== DATA FOR ANALYSIS ==
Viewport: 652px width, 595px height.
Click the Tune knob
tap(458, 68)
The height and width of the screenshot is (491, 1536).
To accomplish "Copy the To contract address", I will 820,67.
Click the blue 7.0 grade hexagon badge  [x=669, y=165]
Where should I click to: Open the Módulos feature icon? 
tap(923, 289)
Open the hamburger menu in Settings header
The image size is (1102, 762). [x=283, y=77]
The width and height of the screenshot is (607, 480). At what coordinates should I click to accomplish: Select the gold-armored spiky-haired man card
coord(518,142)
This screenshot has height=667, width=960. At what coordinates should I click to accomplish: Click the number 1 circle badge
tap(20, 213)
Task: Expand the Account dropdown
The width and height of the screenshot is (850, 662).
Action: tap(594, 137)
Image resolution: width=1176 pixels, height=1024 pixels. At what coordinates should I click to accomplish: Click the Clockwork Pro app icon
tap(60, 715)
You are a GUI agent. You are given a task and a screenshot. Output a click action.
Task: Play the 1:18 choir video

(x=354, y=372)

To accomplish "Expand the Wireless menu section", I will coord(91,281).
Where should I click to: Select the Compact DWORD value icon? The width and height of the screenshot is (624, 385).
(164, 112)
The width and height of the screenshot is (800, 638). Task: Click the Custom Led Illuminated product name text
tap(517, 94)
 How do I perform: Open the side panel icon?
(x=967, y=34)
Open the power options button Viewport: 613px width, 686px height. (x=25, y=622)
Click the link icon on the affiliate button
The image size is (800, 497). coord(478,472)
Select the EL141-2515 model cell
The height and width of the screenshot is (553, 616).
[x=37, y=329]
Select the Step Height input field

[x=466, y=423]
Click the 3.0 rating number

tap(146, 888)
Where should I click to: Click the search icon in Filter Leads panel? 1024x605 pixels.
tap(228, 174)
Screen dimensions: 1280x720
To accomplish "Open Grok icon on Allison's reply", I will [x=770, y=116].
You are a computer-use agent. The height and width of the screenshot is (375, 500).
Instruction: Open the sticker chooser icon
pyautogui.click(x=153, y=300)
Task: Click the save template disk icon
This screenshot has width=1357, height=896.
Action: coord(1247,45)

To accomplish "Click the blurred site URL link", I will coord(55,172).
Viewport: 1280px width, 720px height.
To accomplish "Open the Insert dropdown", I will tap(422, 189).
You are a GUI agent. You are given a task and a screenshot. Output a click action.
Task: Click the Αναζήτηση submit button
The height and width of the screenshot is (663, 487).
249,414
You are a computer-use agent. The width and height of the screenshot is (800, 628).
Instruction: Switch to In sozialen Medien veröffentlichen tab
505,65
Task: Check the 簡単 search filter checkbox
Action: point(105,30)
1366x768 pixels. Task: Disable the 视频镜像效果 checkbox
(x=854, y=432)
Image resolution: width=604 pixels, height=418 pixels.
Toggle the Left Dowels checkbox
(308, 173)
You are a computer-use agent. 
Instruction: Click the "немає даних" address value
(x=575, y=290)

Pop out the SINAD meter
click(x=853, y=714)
===
▸ GOAL OF THE EXERCISE:
Reproduce the records above exactly, from the first line through the line containing "Task: Expand the Account dropdown", and output nothing else.

▸ RESULT OF THIS TASK:
Viewport: 652px width, 595px height.
Click the Tune knob
tap(458, 68)
The height and width of the screenshot is (491, 1536).
To accomplish "Copy the To contract address", I will 820,67.
Click the blue 7.0 grade hexagon badge  [x=669, y=165]
Where should I click to: Open the Módulos feature icon? 
tap(923, 289)
Open the hamburger menu in Settings header
The image size is (1102, 762). [x=283, y=77]
The width and height of the screenshot is (607, 480). At what coordinates should I click to accomplish: Select the gold-armored spiky-haired man card
coord(518,142)
This screenshot has height=667, width=960. At what coordinates should I click to accomplish: Click the number 1 circle badge
tap(20, 213)
Task: Expand the Account dropdown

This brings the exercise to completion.